Speaking of epidemics…I loved how she juxtaposed the 2055 epidemic with the 1300s Black Plague. It was amazing not only to see the difference and progression in medical care, but also the similarities. The more things change, the more things stay the same. Or so the saying goes. And that is what Connie Willis is good at. She had a brilliant knack for pointing universal qualities of human nature and showing how they transcend time (quite literally in some cases). That is what makes up for her sometimes butt-dragging writing style, and makes her such an esteemed writer.

Speaking of deeper meaning…man was the amount of religious symbolism in this book insane! Not only was the 1300s steeped with religion and religious allusions and connotations (which is to be expected), but so was the future. Her version of Oxford in 2055 was a world of the Holy-Reformed Church and even more new sects, a common language bible, and touring church bell troops. During Christmastime the streets are filled, not with Jackson 5’s ‘Santa Claus is Coming to Town,’ Elvis’s ‘Blue Christmas,’ or any other Christmas carols that plague the stores in the present day, but instead deeply religious songs such as ‘When at Last my Savior Cometh,’ ‘While Shepherds Watched Their Flocks by Night,’ and ‘We Three Kings of Orient Are.’ It was very strange to see the future so damn religious when today is quickly becoming less and less religious. I guess you can say that this religiousness happened because of the Pandemic and/or a Third Great Awakening or something like that.

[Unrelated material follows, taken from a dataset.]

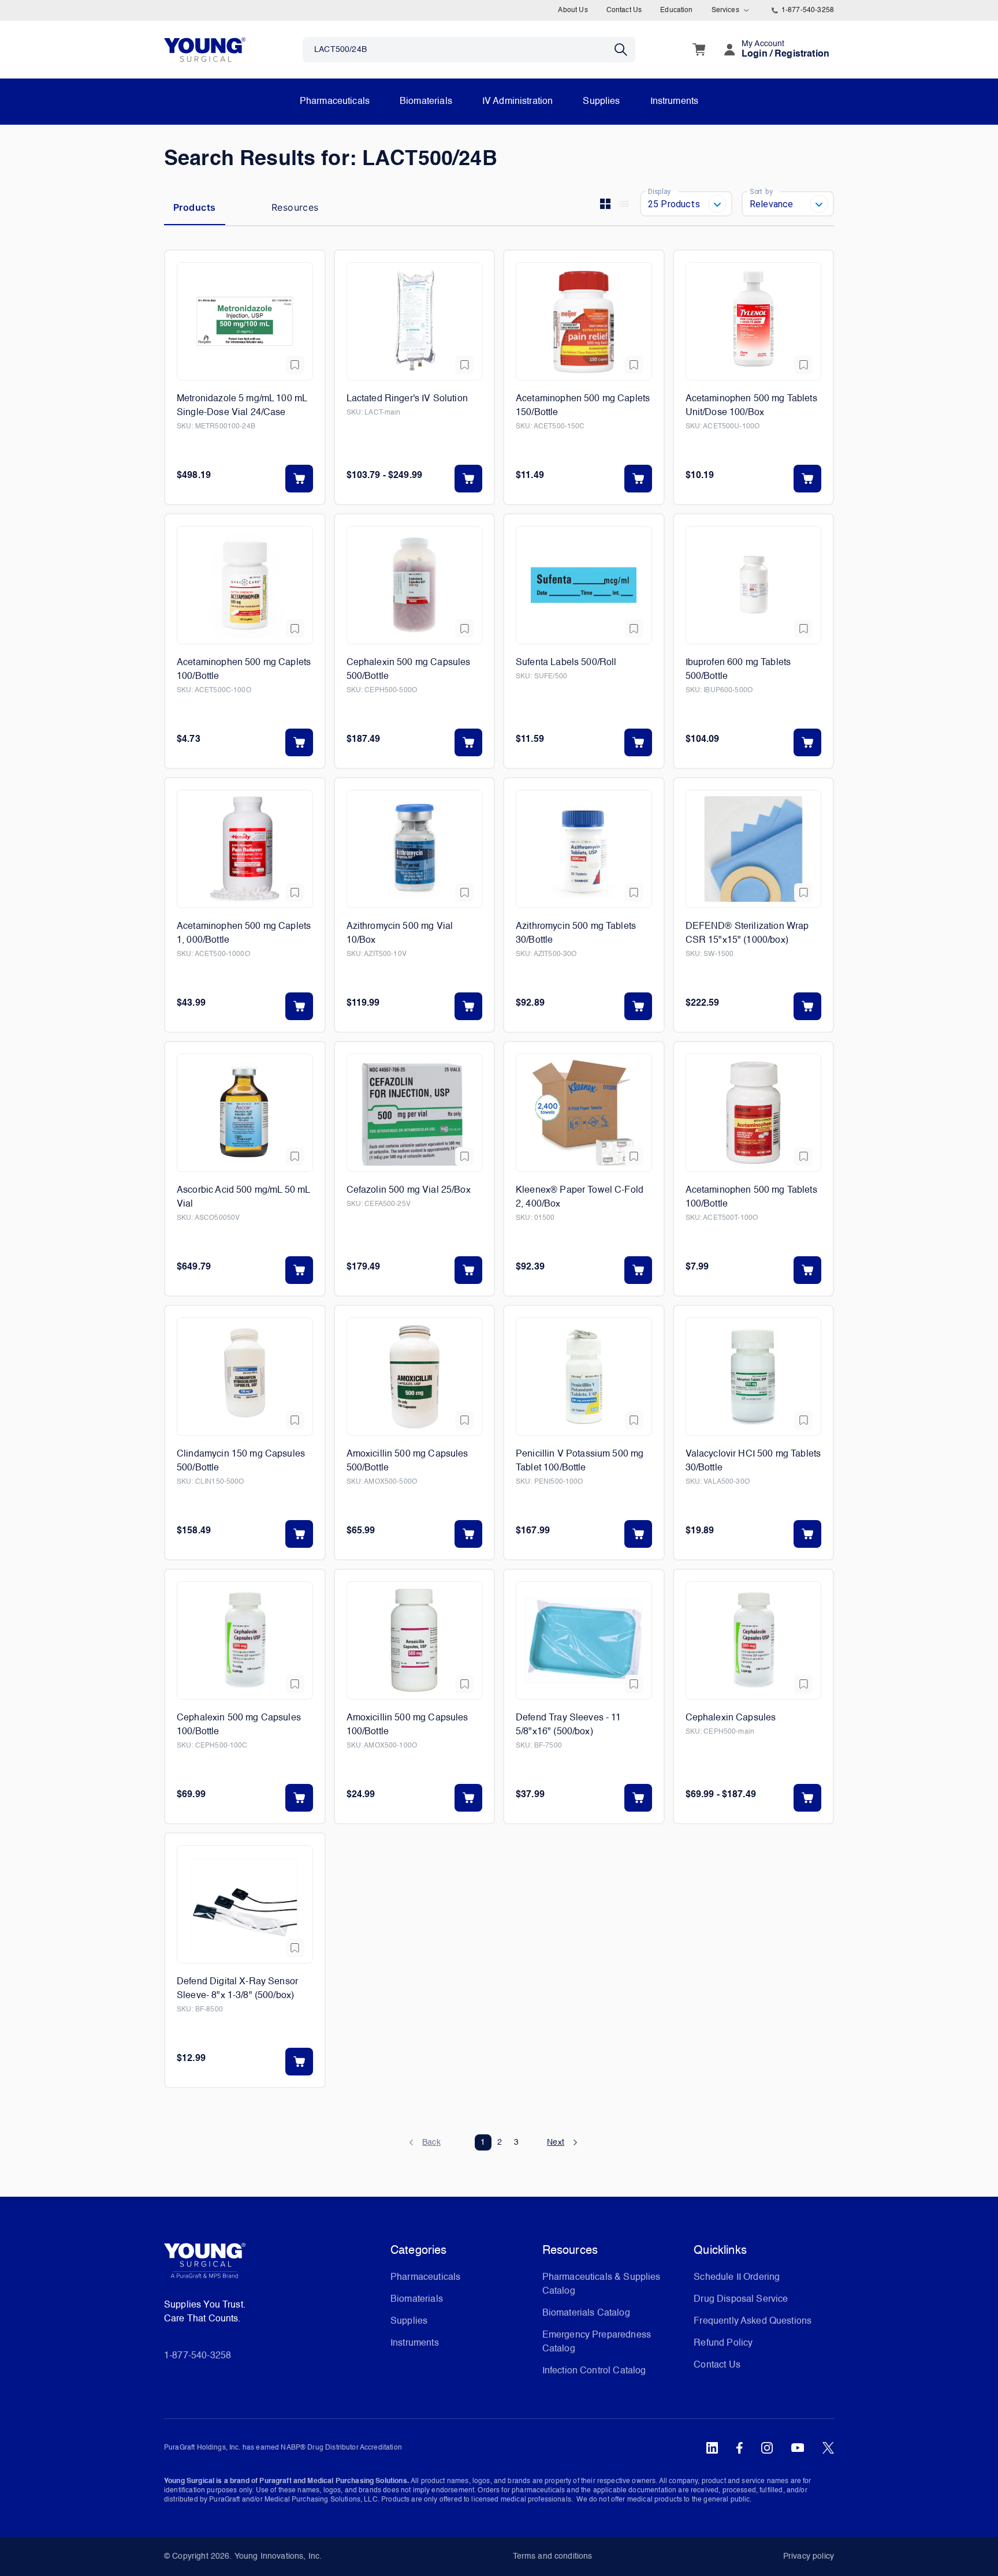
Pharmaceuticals (335, 101)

But one thing’s for sure: Connie Willis must be religious herself. A version of the future is a reflection of what one sees the world heading towards and what one want the future to be. And this obvious religious nature of the author bleeds through the pages in this book almost to the point that it’s dripping with it. That’s not to say that it’s preachy or anything like that. It’s just steeped in religious symbolism and allusions that’s all, which actually adds a lot to the story, connecting the future and past in a glorious representation of the human spirit. I know that sounds like a quote from a snobbish, over exaggerating book critic, but is true.